In this manner I created, overlaid on the personality, a person intended to visit everyday life and make it better. At this point my theatrical quest was acquiring a therapeutic dimension. I transformed myself from writer and director into an adviser, instructing people in order that they might free themselves from their personalities and conduct themselves as authentic beings in the comedy that is existence. The route I offered them was that of imitation. Gone was the inexpert youth who, believing himself to be imitating civil holiness, had sexually exploited a poor young woman. Now the process was based on a real desire to change.
Converted into a film actor in El Topo.
The character transforms violence into (musical) art.
If a good Catholic practiced the imitation of Christ, why shouldn’t an atheist who is tired of his disbelief begin to imitate a priest?
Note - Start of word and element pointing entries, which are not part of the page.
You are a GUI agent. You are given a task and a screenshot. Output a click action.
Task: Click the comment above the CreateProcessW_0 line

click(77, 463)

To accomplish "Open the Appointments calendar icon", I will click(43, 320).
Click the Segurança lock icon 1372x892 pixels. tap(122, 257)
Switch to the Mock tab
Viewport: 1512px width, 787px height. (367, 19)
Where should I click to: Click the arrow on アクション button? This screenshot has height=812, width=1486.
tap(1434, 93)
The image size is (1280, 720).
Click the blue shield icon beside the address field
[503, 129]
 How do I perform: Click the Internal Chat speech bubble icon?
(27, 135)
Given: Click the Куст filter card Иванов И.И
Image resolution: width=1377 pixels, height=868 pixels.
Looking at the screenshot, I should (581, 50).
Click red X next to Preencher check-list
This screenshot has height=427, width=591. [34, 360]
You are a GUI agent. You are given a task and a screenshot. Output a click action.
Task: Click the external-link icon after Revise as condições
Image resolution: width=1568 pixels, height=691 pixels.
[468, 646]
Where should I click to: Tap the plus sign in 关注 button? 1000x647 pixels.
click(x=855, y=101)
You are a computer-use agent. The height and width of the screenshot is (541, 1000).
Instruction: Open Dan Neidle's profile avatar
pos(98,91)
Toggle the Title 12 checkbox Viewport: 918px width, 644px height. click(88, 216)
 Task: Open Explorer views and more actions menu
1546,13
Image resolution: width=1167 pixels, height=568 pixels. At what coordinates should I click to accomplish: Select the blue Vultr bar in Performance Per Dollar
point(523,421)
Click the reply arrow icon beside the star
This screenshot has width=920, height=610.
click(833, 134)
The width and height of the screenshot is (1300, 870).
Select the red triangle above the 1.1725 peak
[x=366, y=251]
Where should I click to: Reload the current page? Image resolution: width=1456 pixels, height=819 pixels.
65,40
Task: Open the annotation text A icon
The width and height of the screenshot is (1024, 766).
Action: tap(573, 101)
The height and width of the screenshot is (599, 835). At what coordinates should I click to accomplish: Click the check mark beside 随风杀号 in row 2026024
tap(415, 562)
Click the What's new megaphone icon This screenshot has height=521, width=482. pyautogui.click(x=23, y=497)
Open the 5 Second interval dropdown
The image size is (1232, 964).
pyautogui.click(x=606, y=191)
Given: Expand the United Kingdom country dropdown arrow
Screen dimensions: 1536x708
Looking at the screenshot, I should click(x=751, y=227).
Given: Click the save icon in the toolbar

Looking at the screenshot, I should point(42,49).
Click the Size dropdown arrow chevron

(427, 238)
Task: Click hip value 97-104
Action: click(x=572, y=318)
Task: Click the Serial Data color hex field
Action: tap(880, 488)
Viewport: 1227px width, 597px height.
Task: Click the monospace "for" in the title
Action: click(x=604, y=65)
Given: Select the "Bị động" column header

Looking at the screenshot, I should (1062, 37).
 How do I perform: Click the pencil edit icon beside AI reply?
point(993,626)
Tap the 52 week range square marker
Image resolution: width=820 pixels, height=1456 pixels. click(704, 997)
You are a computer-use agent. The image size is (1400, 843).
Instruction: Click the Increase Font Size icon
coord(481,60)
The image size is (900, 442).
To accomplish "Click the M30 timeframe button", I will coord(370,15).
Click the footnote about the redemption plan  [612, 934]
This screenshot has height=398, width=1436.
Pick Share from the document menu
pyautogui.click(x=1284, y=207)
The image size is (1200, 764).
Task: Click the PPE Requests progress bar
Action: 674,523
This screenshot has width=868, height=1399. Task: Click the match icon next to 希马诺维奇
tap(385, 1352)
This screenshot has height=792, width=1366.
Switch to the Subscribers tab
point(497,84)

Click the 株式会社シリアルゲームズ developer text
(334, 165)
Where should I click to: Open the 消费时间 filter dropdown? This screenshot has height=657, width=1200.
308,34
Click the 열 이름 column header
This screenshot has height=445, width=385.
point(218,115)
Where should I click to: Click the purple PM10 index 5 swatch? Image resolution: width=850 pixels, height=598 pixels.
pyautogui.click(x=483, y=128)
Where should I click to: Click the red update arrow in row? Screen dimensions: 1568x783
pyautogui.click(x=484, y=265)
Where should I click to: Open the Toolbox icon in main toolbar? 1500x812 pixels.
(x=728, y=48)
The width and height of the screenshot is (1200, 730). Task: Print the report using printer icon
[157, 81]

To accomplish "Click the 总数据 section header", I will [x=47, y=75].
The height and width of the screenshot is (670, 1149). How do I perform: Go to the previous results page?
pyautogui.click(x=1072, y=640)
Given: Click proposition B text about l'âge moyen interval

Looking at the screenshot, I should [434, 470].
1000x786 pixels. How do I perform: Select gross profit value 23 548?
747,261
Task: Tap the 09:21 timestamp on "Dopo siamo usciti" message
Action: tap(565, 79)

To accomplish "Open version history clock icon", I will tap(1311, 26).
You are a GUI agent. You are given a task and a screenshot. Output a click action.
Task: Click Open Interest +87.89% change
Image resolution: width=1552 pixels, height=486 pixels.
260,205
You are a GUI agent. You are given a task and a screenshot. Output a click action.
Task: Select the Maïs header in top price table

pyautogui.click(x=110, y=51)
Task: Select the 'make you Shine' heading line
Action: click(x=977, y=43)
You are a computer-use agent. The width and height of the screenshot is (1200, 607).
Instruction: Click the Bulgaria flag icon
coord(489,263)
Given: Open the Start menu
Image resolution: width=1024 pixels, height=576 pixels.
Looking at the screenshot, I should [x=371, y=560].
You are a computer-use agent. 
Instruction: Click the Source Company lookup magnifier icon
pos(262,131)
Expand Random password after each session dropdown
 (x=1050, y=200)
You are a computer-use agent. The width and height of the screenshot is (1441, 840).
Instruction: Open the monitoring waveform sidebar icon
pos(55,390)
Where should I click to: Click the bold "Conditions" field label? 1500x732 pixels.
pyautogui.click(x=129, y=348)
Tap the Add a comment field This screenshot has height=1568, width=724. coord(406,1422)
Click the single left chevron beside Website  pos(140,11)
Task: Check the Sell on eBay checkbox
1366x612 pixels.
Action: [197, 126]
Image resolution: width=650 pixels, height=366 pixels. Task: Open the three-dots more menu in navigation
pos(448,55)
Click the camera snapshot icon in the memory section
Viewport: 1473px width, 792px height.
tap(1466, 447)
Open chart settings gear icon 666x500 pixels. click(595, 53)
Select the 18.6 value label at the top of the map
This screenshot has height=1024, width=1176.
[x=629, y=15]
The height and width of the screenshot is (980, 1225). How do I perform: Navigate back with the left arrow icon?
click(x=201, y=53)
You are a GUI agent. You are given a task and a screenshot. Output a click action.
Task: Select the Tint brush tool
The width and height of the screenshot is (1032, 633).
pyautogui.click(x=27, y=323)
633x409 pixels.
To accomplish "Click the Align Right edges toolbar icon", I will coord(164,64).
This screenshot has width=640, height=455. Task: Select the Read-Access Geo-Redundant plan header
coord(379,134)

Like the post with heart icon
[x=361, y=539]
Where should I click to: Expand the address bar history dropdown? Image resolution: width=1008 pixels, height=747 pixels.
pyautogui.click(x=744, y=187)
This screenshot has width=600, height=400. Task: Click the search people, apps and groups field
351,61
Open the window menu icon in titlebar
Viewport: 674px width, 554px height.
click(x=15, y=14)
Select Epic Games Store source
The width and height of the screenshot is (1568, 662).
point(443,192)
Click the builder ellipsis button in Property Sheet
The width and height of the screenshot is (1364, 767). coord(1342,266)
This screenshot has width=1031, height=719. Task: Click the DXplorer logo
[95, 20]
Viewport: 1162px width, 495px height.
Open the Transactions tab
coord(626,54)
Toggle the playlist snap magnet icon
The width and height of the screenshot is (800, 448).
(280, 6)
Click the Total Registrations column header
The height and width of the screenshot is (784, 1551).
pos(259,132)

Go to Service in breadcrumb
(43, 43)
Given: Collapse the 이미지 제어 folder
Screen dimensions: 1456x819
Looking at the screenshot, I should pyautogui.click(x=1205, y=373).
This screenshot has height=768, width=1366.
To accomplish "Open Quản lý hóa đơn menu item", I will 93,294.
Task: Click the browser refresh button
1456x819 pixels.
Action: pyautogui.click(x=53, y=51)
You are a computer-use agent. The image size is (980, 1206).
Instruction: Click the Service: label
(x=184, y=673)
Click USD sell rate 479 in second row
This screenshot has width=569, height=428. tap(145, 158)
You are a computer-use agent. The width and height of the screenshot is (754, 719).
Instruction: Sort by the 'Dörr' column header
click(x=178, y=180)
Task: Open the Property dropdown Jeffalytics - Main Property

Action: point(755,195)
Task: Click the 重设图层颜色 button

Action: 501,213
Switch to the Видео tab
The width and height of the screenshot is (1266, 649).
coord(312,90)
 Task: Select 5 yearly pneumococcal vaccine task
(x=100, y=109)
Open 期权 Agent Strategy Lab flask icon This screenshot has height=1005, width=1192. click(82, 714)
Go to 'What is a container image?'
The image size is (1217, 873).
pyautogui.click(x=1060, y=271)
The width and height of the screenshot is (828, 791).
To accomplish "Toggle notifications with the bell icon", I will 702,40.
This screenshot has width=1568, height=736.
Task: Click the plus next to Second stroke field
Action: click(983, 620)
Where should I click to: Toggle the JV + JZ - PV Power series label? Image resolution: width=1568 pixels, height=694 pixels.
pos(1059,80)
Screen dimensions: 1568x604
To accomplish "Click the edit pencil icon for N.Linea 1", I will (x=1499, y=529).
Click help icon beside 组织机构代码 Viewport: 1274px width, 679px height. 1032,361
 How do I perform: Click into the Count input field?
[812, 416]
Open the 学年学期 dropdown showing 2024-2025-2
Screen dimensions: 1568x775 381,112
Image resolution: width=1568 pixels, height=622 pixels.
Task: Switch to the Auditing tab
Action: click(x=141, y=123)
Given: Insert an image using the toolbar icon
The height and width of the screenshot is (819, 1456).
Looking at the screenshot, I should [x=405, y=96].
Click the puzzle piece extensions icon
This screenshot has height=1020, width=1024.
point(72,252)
Why shouldn’t a weak man, feeling impotent, imitate virile strength by painting his testicles red? Why shouldn’t a woman, raised as a boy by her family, overcome her sterility by sticking a pillow under her dress to imitate pregnancy? I myself, imitating what I needed most — faith — realized how far I was from believing in God, in human beings, or in anything at all. I doubted art. What was it for? If it was to entertain people who were afraid of waking up, I was not interested in it. If it was a means of succeeding economically, I was not interested. If it was an activity taken on by my ego to exalt itself, I was not interested. If I had to be the jester for those in power, those who poison the planet and leave millions of people starving, I was not interested. What then was the purpose of art? After a crisis so profound that it led me to think of suicide, I arrived at the conclusion that the purpose of art was to heal. “If art does not heal, it is not art,” I told myself, and I decided to unite my artistic and therapeutic activities. I do not wish to be misunderstood: the only therapy I had known was carried out by scientific minds, confronting the chaotic subconscious and trying to bring order to it, extracting a rational message from dreams. I approached therapy not as science, but as art. My goal was to teach reason to speak the language of dreams. I was not interested in art turned into therapy, but in therapy converted into art.